While the related topics of fault tolerance and resiliency do not garner the same attention as performance and efficiency, being able to recover from and work around failures, especially as applications take over ever-large and increasingly heterogenous machines, is more important than ever. The reality of exascale computing has pushed this to fore but resiliency has been a critical point for the largest HPC sites for years.
In the past, creating resilient, fault tolerant machines was handled by the vendors, the OS, and by various libraries and approaches that kept recovery and backups far from the minds of scientific software developers. That might need to change soon, especially since methods like checkpoint/restart consume an incredible amount of memory and strain much-needed I/O subsystems.
George Bosilca, a researcher at the Innovative Computing Lab at the University of Tennessee, says that this I/O strain can be relieved if programming paradigms have opportunities for developers to write codes that can support recovery and workarounds. But this means upsetting a tradition of fault tolerance and resiliency as not being something HPC developers have to give an enormous amount of thought to.
Bosilca has been invested in making fault tolerance and HPC resiliency more effective and efficiency for almost two decades. “I don’t think we’re doing the right things in HPC. We’re not building our programming models and everything else that supports our applications with the concept of resiliency built in.” He adds that it gets puts off to the side and many errors went undetected because too few people along the chain were not focused on resiliency because the overall scientific results were “good enough” for the mission at hand.
“The sheer number of applications need make resiliency even more critical. How we tackle that now is to either delegate it to someone else (hardware vendors, for instance) or we rely on some basic infrastructure proposed by the OS or a low-level runtime that can do checkpoint/restart.” He says that while checkpoint/restart is still a critical piece of overall resiliency, it needs to be backed by more footwork on the part of developers, especially since checkpointing is so expensive from an I/O standpoint.
“When there is a large scientific application running on a large part of the machine, we’re running at 80-90% of memory capacity, which means checkpoint/restart will have to save all of that—we’re talking petabytes of data regularly hitting the file system.” Bosilca’s approach is to insert resiliency into the programming model itself to let users decide how they want to deal with faults. The idea is not to eradicate checkpointing but to make it less critical for applications to take up massive I/O resources—something that happens with a more brute force approach to checkpointing and keeping everything, despite the resource costs.
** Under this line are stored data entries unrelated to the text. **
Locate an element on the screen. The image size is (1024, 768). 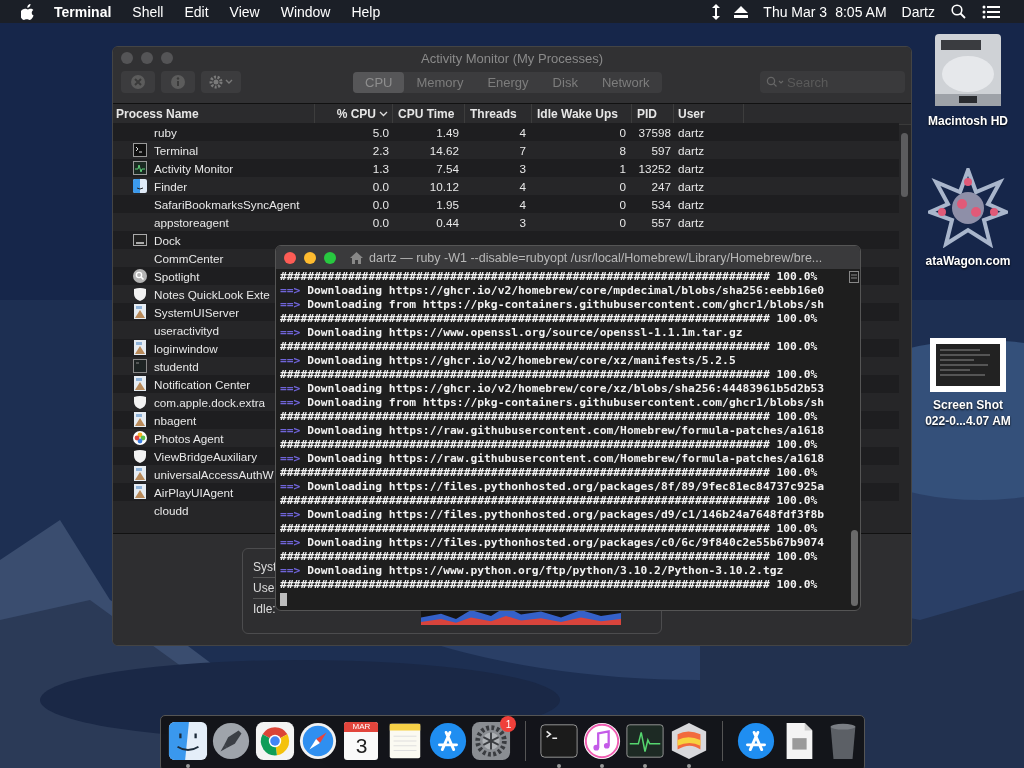
clock-day: Thu Mar 3 is located at coordinates (796, 12).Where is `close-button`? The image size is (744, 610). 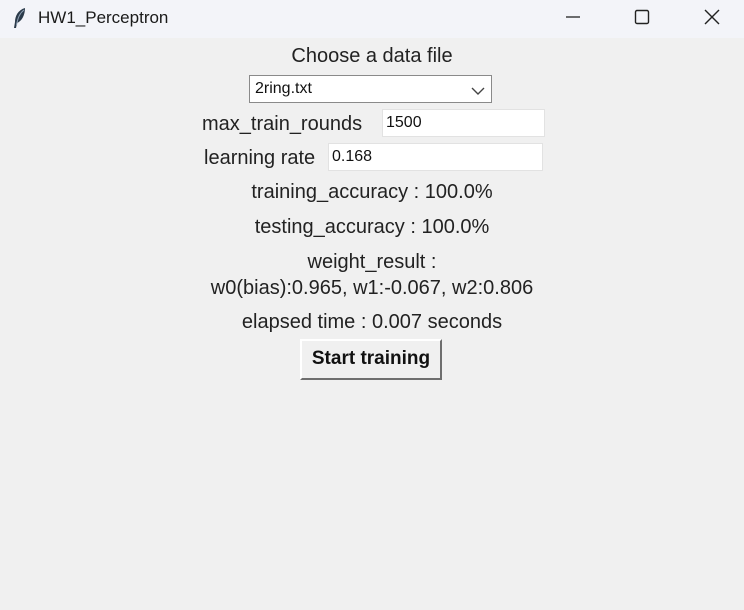
close-button is located at coordinates (712, 17). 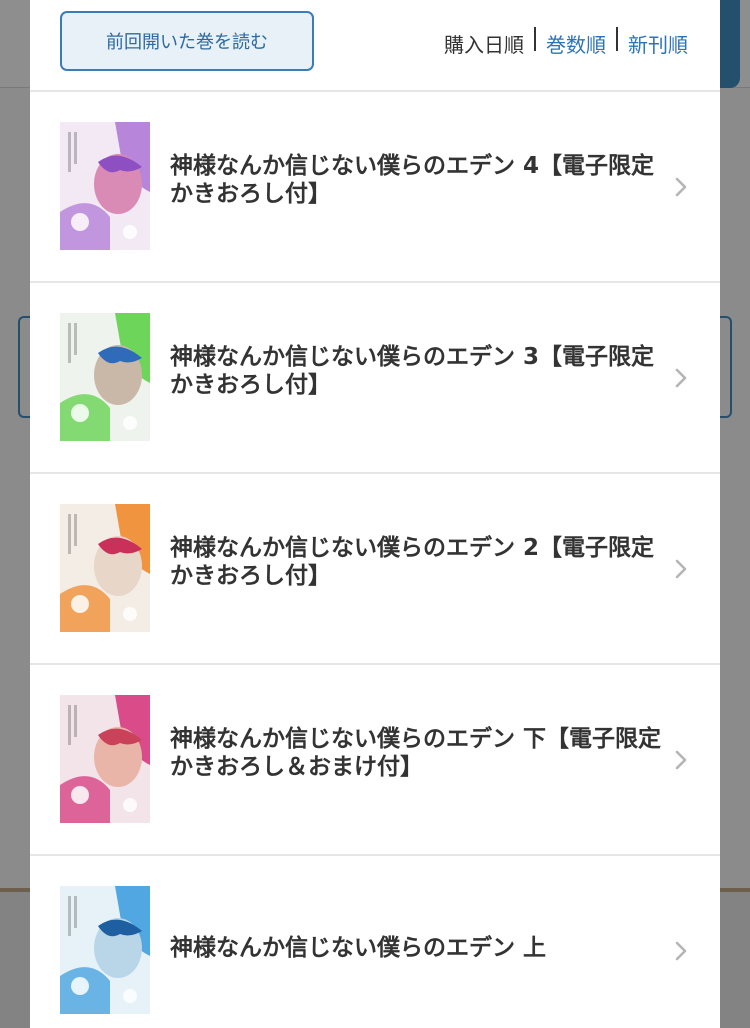 I want to click on sheet-header: 前回開いた巻を読む 購入日順 巻数順 新刊順, so click(x=375, y=46).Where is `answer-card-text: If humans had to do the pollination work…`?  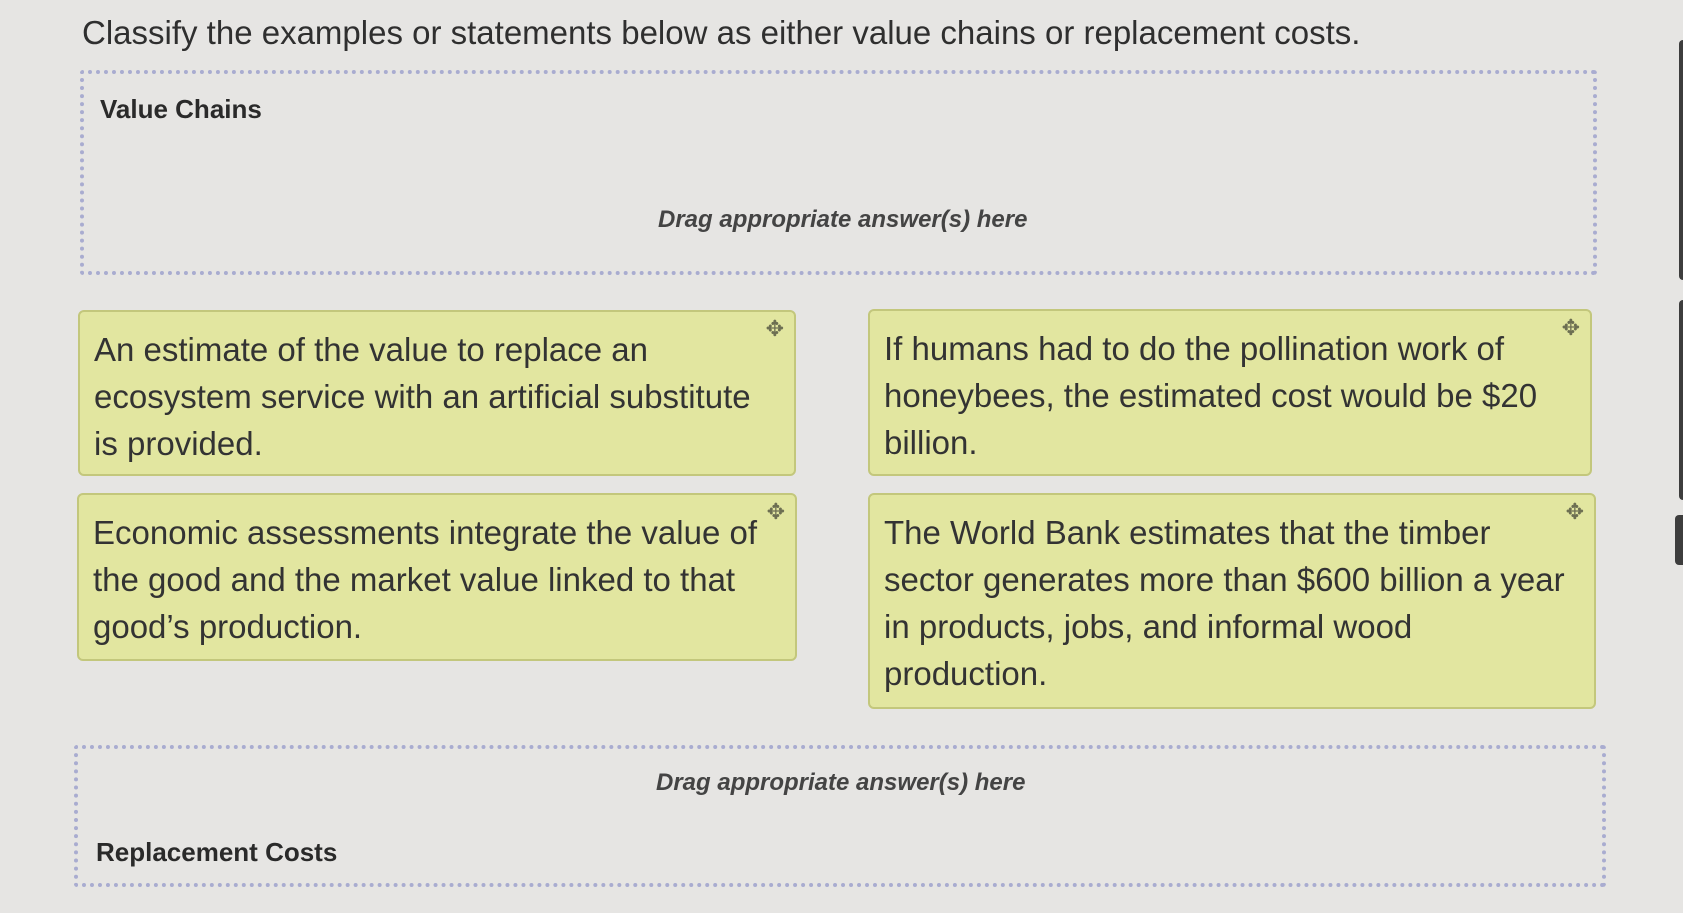 answer-card-text: If humans had to do the pollination work… is located at coordinates (1211, 396).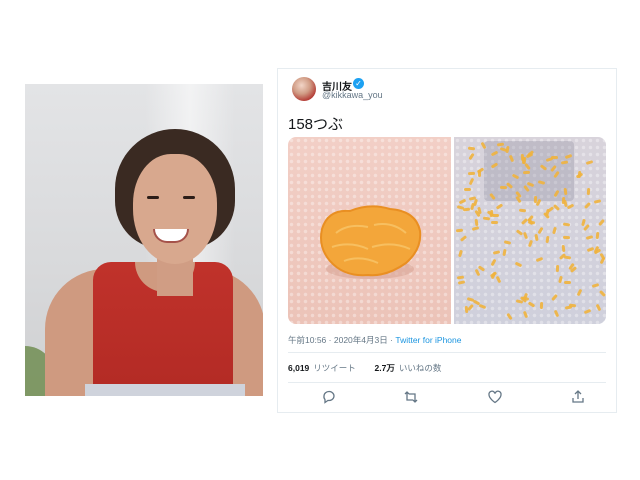  I want to click on likes-stat: 2.7万 いいねの数, so click(408, 368).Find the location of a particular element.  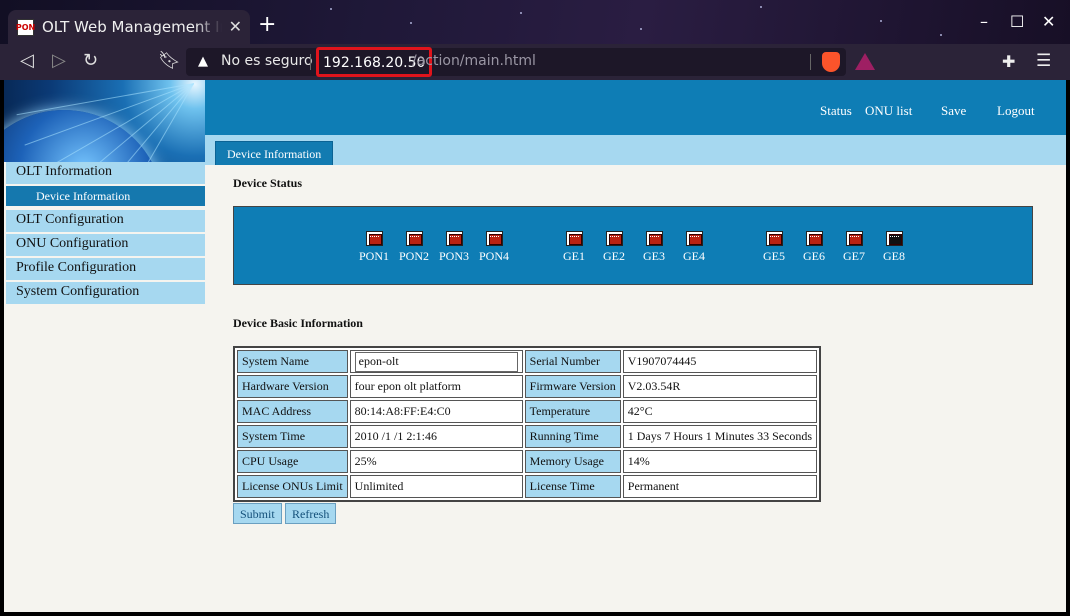

sidebar-item-olt-information: OLT Information is located at coordinates (106, 173).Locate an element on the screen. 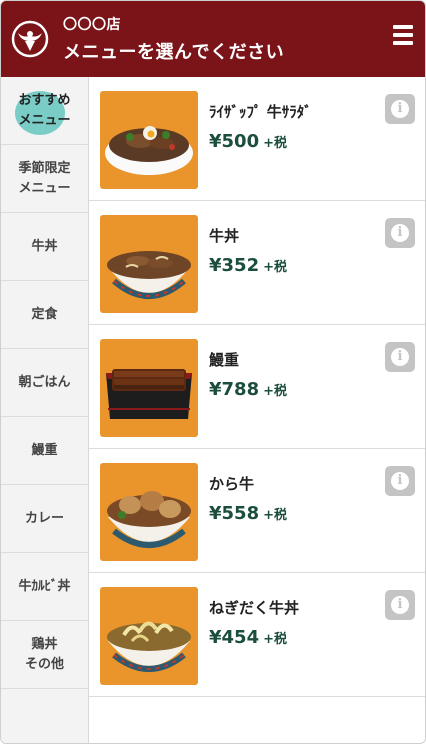 This screenshot has width=426, height=744. menu-item-name: から牛 is located at coordinates (232, 484).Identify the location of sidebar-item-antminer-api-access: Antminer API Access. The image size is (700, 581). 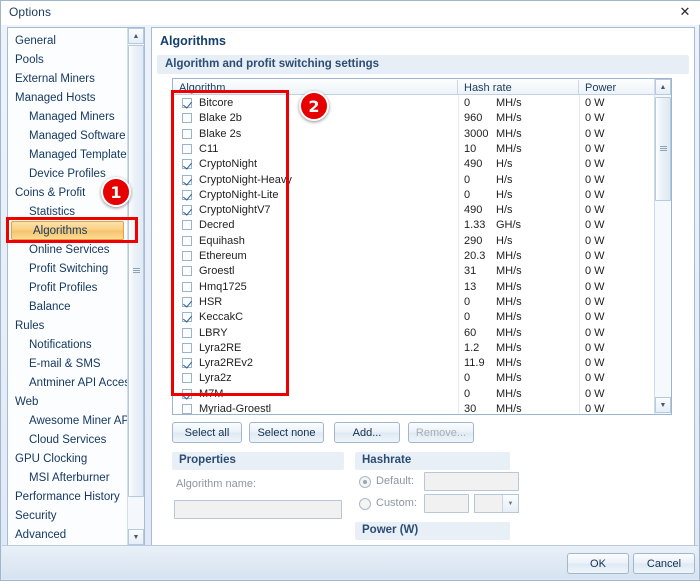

“We like to talk about performance but no one wants to talk about how often a big machine fails or how many computations have to be restarted, which basically means a lot of waste happened on a system.” He points to some work done on the Titan supercomputer a few years ago that showed there was an error every eight hours. If you’re running an application at scale that runs for over eight hours (certainly not unheard of on Titan and subsequent machines) and resiliency isn’t built in, the application won’t complete at all. While the info is some years out of date, it’s not like the resiliency problem gets better because of some mysterious progress. Exascale necessitates a more efficient way to recover than just massive I/O consumption for checkpointing. And while resiliency means more than just fault-tolerance, there are plenty of elements there that could also be baked into programming models—it just means developers will need to get on board. And therein lies the challenge.
“We are definitely getting some pushback on this idea because everyone wants something that’s cheap from a productivity perspective. When you design an algorithm you don’t want to deal with it [resiliency/fault tolerance]. A nuclear reaction simulation is complicated enough without making all that in from the beginning.”
Bosilca adds that his approach of pushing MPI and other HPC specific languages to have enough flexibility built in to deal with faults in addition to some checkpointing takes effort but the efficiency and recover benefits outweigh those hurdles. “There are people trying now in different applications to integrate these constructs and the results have been positive in terms of time to solution and reliability of the application. But there is no doubt that there’s a development cost and it needs to be paid up front.”
It’s a shame that the lessons that have been applied in hyperscale resilency can’t transfer to HPC but the legacy of HPC, which hasn’t built these things in from the beginning, will keep it from being a more native part of resilient, fault tolerant systems like that that run at big datacenters based on MapReduce or Spark for instance. And besides, none of the hyperscalers could afford that kind of dedicated gigantic storage and bandwidth on the network just to deal with faults. Unlike those hyperscale underpinnings, MPI doesn’t have anything baked in to enough of a degree for the large applications to cope with faults, Bosilca says.
“In HPC we’re kind of an outlier from a resiliency perspective because we decided early on not to care about having a programming model with all of this built in.”